Face à l’insistance du Paris Saint-Germain et de son président Nasser Al-Khelaïfi, Anne Hidalgo, première magistrate de la capitale, demeure inébranlable. Dans une récente entrevue accordée au quotidien Ouest France, elle a réitéré son refus de céder le stade du Parc des Princes, épicentre des controverses.
En début d’année, la tension montait d’un cran lorsque Nasser Al-Khelaïfi exprimait ouvertement la possibilité d’un déménagement du club hors de son enceinte historique située à la Porte de Saint-Cloud, si aucun accord n’était trouvé sous trois mois. Une situation complexe, d’autant que la Ville de Paris se montre réticente à l’idée de vendre ce joyau urbain.

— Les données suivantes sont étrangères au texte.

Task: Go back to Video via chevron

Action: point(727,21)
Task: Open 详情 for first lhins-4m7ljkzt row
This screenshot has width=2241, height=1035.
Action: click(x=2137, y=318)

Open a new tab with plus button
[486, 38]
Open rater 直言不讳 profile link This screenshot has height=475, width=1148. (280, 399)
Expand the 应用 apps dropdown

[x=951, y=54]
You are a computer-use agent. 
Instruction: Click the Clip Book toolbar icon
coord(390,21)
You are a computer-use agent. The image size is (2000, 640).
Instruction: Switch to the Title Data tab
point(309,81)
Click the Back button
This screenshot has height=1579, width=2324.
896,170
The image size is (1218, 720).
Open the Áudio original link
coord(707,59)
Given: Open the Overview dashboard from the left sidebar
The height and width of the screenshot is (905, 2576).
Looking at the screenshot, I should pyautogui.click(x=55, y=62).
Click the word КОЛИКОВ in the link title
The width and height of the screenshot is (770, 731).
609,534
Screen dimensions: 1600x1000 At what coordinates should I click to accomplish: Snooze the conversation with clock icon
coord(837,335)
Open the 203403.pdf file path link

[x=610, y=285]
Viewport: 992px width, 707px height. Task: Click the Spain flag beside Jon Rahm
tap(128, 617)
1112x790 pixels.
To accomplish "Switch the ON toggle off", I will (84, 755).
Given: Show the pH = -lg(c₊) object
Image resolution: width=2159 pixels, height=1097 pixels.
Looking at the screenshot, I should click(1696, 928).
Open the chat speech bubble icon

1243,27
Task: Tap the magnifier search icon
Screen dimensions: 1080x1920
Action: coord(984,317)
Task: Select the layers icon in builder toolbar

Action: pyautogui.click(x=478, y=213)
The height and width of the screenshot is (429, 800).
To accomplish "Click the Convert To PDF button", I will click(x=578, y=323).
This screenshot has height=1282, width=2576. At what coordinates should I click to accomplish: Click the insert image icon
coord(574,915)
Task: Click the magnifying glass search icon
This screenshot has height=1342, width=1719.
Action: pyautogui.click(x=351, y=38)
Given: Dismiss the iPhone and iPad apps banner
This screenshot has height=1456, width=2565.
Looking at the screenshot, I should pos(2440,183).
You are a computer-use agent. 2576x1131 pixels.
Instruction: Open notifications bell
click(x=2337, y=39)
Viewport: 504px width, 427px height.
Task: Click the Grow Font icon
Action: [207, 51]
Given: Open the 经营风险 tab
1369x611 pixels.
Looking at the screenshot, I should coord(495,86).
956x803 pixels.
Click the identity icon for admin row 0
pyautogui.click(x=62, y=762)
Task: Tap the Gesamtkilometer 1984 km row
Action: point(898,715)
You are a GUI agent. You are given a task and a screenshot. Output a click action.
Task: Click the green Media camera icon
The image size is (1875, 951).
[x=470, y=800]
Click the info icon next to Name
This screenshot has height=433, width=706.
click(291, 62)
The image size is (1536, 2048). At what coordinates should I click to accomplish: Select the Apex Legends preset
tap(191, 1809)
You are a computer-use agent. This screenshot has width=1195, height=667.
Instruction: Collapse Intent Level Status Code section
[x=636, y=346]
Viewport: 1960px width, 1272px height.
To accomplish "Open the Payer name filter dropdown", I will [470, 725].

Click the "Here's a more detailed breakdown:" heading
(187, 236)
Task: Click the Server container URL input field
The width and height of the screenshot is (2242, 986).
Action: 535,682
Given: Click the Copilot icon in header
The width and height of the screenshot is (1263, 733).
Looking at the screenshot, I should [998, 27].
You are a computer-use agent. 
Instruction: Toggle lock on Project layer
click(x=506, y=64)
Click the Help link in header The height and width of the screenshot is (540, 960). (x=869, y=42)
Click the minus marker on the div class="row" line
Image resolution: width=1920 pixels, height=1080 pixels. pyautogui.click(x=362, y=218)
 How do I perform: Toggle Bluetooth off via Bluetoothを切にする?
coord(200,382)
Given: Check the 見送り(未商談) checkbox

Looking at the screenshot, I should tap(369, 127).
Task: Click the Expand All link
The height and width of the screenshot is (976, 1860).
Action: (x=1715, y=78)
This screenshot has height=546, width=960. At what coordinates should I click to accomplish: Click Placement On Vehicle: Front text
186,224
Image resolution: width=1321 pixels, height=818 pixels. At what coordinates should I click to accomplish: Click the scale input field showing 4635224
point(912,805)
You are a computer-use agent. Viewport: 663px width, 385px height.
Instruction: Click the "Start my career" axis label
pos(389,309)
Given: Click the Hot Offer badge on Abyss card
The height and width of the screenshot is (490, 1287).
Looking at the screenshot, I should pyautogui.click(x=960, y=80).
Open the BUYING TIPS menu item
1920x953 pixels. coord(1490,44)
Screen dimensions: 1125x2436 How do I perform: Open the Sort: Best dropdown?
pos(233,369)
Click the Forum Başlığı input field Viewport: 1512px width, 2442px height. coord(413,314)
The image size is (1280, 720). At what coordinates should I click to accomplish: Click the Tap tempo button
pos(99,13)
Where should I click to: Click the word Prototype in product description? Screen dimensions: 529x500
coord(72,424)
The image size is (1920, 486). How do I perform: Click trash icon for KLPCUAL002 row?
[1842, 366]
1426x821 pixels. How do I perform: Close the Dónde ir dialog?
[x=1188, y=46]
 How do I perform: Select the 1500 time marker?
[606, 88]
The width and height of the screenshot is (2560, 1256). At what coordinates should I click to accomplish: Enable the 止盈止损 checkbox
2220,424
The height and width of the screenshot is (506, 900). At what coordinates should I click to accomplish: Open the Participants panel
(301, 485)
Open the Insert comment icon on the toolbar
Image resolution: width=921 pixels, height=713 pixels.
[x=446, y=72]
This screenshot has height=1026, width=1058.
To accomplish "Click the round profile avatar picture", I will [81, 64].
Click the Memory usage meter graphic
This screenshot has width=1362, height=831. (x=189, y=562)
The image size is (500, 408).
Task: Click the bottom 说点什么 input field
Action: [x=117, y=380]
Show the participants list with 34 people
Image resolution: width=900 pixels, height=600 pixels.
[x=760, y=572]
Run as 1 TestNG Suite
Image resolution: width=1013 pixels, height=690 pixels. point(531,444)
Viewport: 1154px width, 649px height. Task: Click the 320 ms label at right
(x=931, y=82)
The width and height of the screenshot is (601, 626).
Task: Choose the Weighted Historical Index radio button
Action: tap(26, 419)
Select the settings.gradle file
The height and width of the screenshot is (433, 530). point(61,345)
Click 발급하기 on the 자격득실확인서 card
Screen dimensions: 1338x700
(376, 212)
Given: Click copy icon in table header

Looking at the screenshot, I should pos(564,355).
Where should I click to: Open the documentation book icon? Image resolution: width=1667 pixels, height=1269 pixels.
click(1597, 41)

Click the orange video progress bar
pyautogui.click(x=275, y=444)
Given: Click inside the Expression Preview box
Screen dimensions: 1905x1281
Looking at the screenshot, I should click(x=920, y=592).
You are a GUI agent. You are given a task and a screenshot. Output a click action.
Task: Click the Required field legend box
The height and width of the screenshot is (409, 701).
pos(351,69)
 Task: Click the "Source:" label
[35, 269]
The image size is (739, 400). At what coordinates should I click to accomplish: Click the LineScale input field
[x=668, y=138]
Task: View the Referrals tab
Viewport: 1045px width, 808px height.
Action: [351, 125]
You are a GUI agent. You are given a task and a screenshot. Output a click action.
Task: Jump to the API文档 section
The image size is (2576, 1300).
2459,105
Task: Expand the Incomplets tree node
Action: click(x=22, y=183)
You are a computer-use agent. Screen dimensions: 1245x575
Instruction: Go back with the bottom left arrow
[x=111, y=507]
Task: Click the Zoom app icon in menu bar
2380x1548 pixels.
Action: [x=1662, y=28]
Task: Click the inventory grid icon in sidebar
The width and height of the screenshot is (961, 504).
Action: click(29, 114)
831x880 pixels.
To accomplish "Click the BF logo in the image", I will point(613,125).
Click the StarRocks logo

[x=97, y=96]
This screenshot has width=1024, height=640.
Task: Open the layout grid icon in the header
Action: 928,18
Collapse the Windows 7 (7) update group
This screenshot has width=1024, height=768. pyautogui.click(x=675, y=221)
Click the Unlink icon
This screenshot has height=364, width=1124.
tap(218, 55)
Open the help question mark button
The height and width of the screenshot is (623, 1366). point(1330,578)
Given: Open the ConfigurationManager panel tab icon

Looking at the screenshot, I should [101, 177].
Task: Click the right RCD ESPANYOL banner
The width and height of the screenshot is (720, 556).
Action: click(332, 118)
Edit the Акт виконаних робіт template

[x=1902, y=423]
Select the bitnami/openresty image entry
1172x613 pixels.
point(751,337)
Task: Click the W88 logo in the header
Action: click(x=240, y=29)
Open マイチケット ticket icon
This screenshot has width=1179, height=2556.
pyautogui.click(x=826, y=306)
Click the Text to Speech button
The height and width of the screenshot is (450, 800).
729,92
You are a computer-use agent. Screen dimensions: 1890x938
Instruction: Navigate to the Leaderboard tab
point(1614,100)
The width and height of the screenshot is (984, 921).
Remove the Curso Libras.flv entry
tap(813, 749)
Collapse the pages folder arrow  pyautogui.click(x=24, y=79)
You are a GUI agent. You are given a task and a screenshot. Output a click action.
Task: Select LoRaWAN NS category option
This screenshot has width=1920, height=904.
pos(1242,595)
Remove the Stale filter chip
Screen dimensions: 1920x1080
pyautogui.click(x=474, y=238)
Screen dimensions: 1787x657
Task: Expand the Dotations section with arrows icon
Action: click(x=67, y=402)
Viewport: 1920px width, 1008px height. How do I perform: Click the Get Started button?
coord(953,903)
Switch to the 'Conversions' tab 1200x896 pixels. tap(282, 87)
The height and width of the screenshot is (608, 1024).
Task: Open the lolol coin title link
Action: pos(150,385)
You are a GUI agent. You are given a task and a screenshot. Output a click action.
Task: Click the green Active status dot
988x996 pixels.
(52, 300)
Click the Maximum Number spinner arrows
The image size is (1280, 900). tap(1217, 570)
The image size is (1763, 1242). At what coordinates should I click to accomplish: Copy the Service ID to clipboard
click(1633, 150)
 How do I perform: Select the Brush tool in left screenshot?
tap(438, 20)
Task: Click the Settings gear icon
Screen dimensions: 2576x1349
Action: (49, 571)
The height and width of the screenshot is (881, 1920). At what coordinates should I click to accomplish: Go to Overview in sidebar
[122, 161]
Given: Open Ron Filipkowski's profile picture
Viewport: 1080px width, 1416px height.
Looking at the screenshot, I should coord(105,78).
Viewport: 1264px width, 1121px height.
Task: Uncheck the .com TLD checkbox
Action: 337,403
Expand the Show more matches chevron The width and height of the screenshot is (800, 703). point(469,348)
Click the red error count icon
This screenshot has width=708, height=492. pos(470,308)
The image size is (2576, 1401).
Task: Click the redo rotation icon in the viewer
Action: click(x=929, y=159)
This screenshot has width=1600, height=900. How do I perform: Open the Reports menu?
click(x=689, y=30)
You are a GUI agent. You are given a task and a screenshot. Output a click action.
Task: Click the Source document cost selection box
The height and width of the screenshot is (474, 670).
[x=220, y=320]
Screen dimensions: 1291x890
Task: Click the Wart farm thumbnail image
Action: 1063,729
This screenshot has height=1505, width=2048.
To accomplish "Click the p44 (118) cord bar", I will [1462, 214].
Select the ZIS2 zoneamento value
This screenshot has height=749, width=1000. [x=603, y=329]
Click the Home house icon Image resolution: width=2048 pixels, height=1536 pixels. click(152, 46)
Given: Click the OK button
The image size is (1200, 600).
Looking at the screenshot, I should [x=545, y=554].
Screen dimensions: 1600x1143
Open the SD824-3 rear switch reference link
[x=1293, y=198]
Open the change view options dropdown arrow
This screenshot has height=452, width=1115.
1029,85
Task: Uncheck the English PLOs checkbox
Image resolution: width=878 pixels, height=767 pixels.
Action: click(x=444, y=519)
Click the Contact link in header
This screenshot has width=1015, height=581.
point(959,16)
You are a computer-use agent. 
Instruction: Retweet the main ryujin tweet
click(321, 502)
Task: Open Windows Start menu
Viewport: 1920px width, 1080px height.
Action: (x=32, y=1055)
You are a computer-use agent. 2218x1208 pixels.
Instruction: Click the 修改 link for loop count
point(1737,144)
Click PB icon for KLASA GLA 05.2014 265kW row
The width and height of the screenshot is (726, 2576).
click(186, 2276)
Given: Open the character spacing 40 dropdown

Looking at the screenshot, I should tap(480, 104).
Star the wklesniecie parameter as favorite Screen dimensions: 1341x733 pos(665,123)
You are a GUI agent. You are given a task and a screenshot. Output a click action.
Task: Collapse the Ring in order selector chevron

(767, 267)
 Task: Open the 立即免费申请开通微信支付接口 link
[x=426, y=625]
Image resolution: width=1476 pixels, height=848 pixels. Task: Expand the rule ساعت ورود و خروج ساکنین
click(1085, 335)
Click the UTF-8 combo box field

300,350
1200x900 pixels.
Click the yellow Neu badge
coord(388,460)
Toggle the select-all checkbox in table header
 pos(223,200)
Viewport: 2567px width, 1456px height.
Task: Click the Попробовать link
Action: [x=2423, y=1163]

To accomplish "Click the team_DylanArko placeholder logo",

Des accusations croisées et une impasse confirmée
Lors de son entretien avec Ouest France, Anne Hidalgo a souligné les tensions exacerbées par des accusations graves émanant du club, notamment de racisme durant la Coupe du monde au Qatar, visant à discréditer la ville pour son manque de soutien présumé à l’égard du PSG.
«Tout ça n’est pas sérieux. J’aime le foot, j’aime mon équipe. Je le répète : nous sommes prêts à étudier et accompagner des transformations du Parc. Je le redis aussi aujourd’hui et une bonne fois pour toutes : il n’y aura pas de vente du Parc des Princes, c’est le patrimoine des Parisiennes et des Parisiens. Le sujet est clos», a-t-elle déclaré, fermant ainsi le débat.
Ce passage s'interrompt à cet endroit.